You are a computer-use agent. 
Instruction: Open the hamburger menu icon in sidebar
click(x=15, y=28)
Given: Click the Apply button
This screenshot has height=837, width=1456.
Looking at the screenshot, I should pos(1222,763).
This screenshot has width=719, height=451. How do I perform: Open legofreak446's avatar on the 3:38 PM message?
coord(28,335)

* * *

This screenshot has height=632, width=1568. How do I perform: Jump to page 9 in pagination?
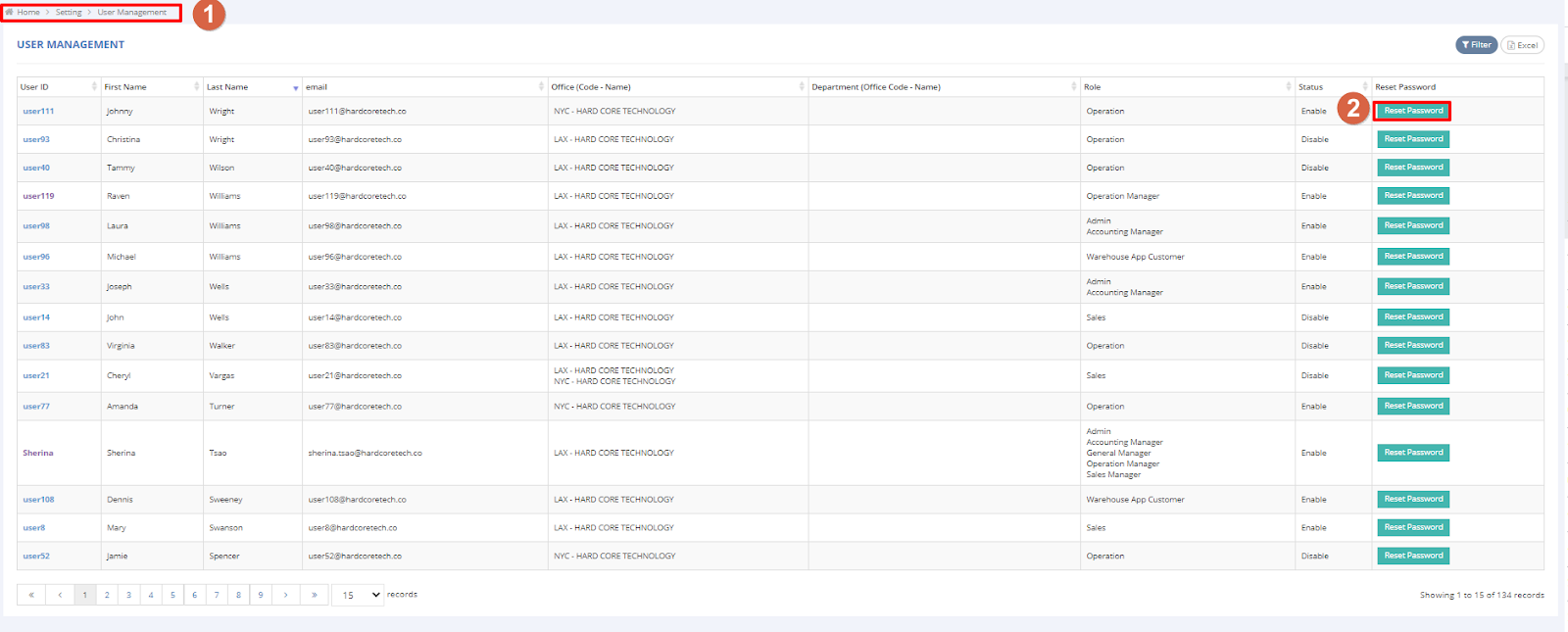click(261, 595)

* EXERCISE OBJECTIVE
Swap "Jump" for "Go" and write out the items from the line with "This screenshot has height=632, width=1568." up to and including the line with "click(261, 595)", leaving everything else unchanged. Omit the pictures from your answer.

* COMPLETED TASK
This screenshot has height=632, width=1568. How do I perform: Go to page 9 in pagination?
click(261, 595)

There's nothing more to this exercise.